Parte Sotto le Stelle del Jazz, anche se di stelle in cielo se ne vedono poche, con scure nubi che si addensano sul lago. Paolo Conte ha preso il suo posto, seduto al pianoforte, e basta chiudere gli occhi un momento per sentirsi trascinati indietro nel tempo, in locali fumosi frequentati da abiti gessati e ghette, scarpe di vernice e boa di struzzo. L’acustica del Teatro è incredibile, Verde Milonga segue Come di, l’orchestra cambia in continuazione, con gli stessi strumentisti che passano con naturalezza da uno strumento all’altro. Conte si rialza dal piano, al suo posto ora ci sono due pianisti che lo accompagnano con un quattro-mani sulle note di Snob, canzone dal suo omonimo ultimo album. Lui agita le mani in continuazione, a dirigere la sua orchestra, strizza gli occhi in un’espressione di concentrazione che ha qualcosa del doloroso. Tra le nubi fa capolino la luna, che accompagna Aguaplano e le ultime canzoni prima di un intervallo di un quarto d’ora che spezza il concerto.

Si riaccendono le luci sul palco e un ritmo incalzante preannuncia Dancing, magistralmente eseguita. In questa seconda metà del concerto Paolo Conte lascia più spazio agli strumentisti che si producono in assoli mozzafiato nei pezzi con l’orchestra, e si prende i suoi spazi quando gli unici suoni che echeggiano per il Teatro sono la sua voce e il suo pianoforte. Così se Gioco D’Azzardo è un’esecuzione commovente e solitaria, in Gli Impermeabili – azzeccatissima, viste le prime gocce che iniziano a scendere dal cielo sempre più crepato dai lampi – diventa il trampolino dal quale si lanciano i virtuosi del sax, giù e poi su per scale interminabili e fitte di note. L’acme viene raggiunto – è quasi scontato – con Vieni Via Con Me (It’s Wonderful). Il pubblico attacca a battere le mani a tempo anche se si interrompe quasi subito, come se non volesse sovrapporre rumori profani all’esecuzione del maestro.
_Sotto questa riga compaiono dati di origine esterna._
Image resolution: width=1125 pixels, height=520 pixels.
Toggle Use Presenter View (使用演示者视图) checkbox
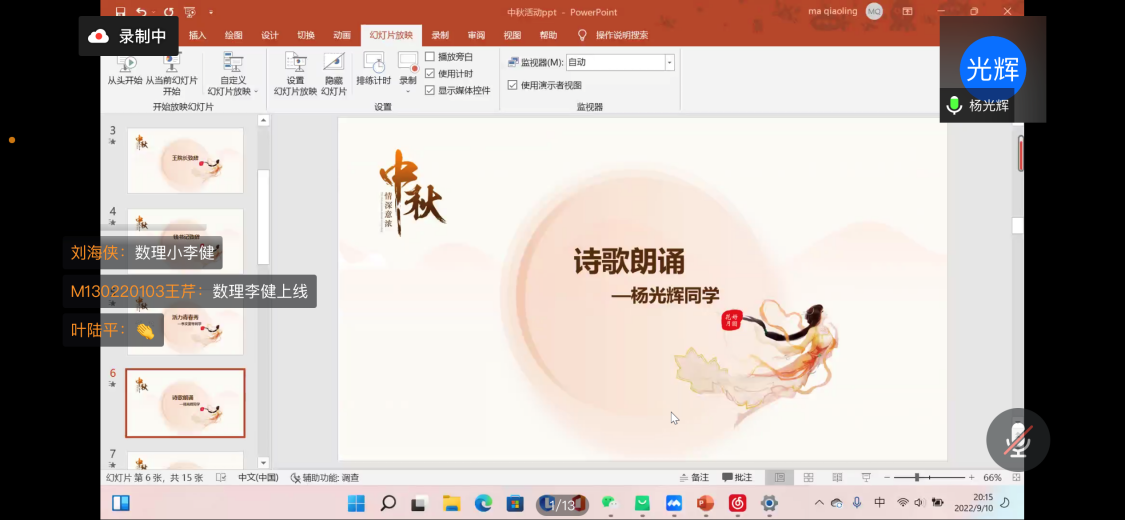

Miracolosamente il temporale lambisce soltanto il concerto. I fulmini sono prima a destra, poi dietro e poi a sinistra del palco, senza che le poche gocce scese per qualche minuto diventino mai niente di più fastidioso. I tuoni non hanno lontanamente la potenza e il rombo della voce di Conte. Diavolo Rosso – incalzante, quasi western – dura una splendida eternità, al cantato seguono gli assoli del clarinetto (quasi klezmer), della fisarmonica, del violino («Ma chi è? Paganini redivivo», chiede un vicino), e la voce riprende il centro della scena solo per andare a chiudere il brano. Le Chic et le Charme, canzone in francese, chiude il concerto, Paolo Conte esce di scena ma gli applausi e la standing ovation lo riportano indietro. «Ancora una!», e lui obbedisce: Tropical, sempre dall’ultimo album. Prende un altro scroscio di applausi e prova nuovamente ad andarsene. Ancora applausi, ancora grida, «Ancora! Ancora!». E lui ancora una volta esce, ma stavolta solo per salutare. Con la mano fa il gesto del fiato mozzo – a parte il testo delle canzoni e i nomi dei musicisti che lo hanno accompagnato per tutto il concerto non ha proferito verbo, non stupisce quindi che anche adesso faccia il mimo –, sorride e si defila. A quel punto anche il pubblico capisce, sorride, applaude un’ultima volta e se ne va verso casa dove, forse, lo attende «un accappatoio azzurro».